Conte, entrenador del Chelsea, felicita a Messi, al acabar el partido en el Camp Nou.

JORDI COTRINA

Marzo, marzuelo

Jordi Puntí

Si abril es el mes más cruel, sobre todo para los que acaben eliminados en cuartos de final de la Champions, el mes de marzo llega siempre como un ensayo general de lo que puede ocurrir hasta final de temporada. De repente la vida va en serio, los equipos confirman en pocas semanas si la planificación ha sido bien medida, y los jugadores se saben en un momento crucial para su futuro inmediato.

En año de Mundial, además, esta especie de examen sorpresa se acelera. Los espectadores tenemos entonces la sensación de que el mundo del futbol se disgrega en múltiples detalles relevantes, y ya se sabe que los detalles marcan la diferencia.

Tomemos al FC Barcelona, por ejemplo, y las consecuencias de la victoria práctica y contundente frente al Chelsea. La primera conclusión es que, una vez mas, Messi demostró que el destino del futbol -perdón: del Futbol- pasa siempre por sus pies. La eliminatoria se resolvió cuando él quiso, aunque esto no es novedad ni lo más destacable.

Lo que sobresale es el compromiso de todo un equipo para jugar a su alrededor, sin muchos alardes personales, algo que a su vez revierte en el propio jugador argentino. ¡Qué distinto este Messi del de hace cuatro años -cuando entrenaba el Tata Martino-, y con qué decisión se dirige sin reservas hacia el Mundial de Rusia!

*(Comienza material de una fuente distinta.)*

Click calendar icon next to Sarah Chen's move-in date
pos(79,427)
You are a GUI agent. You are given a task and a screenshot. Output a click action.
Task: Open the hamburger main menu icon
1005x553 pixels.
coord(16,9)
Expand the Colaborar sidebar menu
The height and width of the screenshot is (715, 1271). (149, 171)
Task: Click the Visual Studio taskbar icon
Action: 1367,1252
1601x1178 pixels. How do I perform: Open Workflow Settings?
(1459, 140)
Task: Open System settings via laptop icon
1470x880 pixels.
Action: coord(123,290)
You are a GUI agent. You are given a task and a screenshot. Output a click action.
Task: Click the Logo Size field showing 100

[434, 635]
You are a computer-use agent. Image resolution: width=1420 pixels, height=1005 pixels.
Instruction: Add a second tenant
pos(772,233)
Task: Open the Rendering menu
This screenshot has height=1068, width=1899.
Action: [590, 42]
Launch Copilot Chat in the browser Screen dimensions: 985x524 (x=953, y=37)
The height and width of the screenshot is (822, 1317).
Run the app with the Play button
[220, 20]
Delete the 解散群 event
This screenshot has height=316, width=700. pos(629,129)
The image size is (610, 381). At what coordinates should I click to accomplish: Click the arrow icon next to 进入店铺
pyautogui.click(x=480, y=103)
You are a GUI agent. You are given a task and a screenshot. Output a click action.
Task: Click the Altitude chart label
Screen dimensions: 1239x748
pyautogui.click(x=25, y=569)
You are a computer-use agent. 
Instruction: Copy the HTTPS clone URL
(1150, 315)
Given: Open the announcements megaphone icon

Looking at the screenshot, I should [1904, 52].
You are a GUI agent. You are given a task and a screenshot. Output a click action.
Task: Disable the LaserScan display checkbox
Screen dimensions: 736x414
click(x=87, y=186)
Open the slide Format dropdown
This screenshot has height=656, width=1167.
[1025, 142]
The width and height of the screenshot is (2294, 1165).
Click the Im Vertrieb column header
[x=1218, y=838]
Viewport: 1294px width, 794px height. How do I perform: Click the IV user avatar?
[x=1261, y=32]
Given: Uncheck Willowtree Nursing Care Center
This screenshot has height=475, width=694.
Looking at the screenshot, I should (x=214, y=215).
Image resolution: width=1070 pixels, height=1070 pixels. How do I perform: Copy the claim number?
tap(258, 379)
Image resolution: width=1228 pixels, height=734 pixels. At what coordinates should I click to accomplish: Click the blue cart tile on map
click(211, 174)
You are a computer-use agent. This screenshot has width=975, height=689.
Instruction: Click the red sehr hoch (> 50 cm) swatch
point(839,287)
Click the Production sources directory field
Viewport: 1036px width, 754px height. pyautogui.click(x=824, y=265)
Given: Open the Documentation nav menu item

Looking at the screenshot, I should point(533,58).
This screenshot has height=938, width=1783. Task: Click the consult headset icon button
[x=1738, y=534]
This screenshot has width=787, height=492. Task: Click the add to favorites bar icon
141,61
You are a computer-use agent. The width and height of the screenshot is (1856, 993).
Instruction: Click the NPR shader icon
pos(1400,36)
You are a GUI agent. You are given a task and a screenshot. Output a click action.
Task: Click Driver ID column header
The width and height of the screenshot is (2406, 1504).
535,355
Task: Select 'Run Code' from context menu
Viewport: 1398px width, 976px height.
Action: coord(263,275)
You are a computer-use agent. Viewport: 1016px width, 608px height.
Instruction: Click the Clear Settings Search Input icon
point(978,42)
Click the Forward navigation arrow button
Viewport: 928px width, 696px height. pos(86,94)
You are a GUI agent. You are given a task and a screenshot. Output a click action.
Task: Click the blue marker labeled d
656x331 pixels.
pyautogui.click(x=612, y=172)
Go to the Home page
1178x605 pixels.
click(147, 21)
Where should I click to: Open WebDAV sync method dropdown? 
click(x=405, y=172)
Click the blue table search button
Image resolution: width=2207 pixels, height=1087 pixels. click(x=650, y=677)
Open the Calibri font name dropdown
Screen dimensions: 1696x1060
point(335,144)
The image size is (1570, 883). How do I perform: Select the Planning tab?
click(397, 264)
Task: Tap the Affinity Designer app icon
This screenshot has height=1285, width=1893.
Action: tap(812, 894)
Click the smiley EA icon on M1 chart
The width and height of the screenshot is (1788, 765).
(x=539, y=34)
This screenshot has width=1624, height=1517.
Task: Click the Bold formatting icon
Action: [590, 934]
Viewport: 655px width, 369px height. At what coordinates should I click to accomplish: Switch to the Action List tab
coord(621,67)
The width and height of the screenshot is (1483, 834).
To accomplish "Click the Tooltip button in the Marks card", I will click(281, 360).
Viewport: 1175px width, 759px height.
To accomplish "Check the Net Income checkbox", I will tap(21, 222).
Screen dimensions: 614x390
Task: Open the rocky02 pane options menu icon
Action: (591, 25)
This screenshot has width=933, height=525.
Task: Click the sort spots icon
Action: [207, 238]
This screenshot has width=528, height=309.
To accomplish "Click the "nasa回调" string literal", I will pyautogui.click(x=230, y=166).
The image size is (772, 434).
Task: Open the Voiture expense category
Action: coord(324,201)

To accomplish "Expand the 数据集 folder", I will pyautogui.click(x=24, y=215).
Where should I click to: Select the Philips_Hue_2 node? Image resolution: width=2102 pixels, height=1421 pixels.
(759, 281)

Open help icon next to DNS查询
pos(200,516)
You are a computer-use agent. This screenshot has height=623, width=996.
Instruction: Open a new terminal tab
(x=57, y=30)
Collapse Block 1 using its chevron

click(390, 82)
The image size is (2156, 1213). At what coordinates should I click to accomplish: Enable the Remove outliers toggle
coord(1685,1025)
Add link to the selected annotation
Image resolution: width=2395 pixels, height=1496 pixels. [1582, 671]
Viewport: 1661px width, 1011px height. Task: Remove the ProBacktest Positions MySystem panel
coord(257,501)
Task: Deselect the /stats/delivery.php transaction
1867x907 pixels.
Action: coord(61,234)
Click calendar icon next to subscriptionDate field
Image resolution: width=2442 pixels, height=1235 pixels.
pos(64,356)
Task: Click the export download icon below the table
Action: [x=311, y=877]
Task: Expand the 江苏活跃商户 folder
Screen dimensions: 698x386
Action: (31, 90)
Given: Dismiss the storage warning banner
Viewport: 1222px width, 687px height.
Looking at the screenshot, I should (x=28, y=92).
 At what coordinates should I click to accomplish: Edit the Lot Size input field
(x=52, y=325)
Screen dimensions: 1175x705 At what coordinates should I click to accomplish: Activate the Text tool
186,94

Uno de los más beneficiados por este juego de equipo ante el Chelsea fue Dembélé. Defendió y corrió como el que más, y dejó un gol que personalmente me hizo mucha ilusión: fue como si el jugador madurara dos años en un partido, y se abre con él toda una esperanza de futuro.

Como estamos en marzo, la noche actualizó otros debates que están latentes desde hace un tiempo. Ahí está André Gomes, agasajado por el público tras haber pedido un poco de cariño. Alguien debería contarle que ha tenido suerte: recuerdo hace años un caso parecido con el jugador holandés Bogarde, al que se le silbaba a menudo o, peor, se le aplaudía irónicamente por sus errores -todo un infierno.

Las figuras de Iniesta y Sergi Roberto

Dos nombres más aparecen en el ensayo general de marzo. Iniesta, quien tras jugar 55 minutos a un nivel supremo, dejó entrever su salida al final de la temporada: un cataclismo que todavía no queremos creer, un final de época parecido al que cerró Xavi. El otro nombre es Sergi Roberto, portentoso en su juego de comodín, y sin embargo insuficiente -de momento- para el seleccionador español Lopetegui. Abril y mayo serán importantes para él.

Todos estos detalles van a dejar su impronta, para bien o para mal, en lo que ocurra las próximas semanas. Y desde hoy mismo. En este repaso, el Athletic Club llega hoy al Camp Nou con los biorritmos cambiados, tras una mala experiencia en la Europa League.

No se sabe qué pesará más en los de Bilbao, si el desencanto de haber quedado eliminados, o el alivio de dejar atrás una competición que a ratos parece un mundo sin civilizar: como una regresión al futbol de los años 80, cuando dominaban las bengalas y las peleas entre bandas en las afueras de los estadios.

Como les gusta decir a los psicólogos de guardia: hoy empieza todo.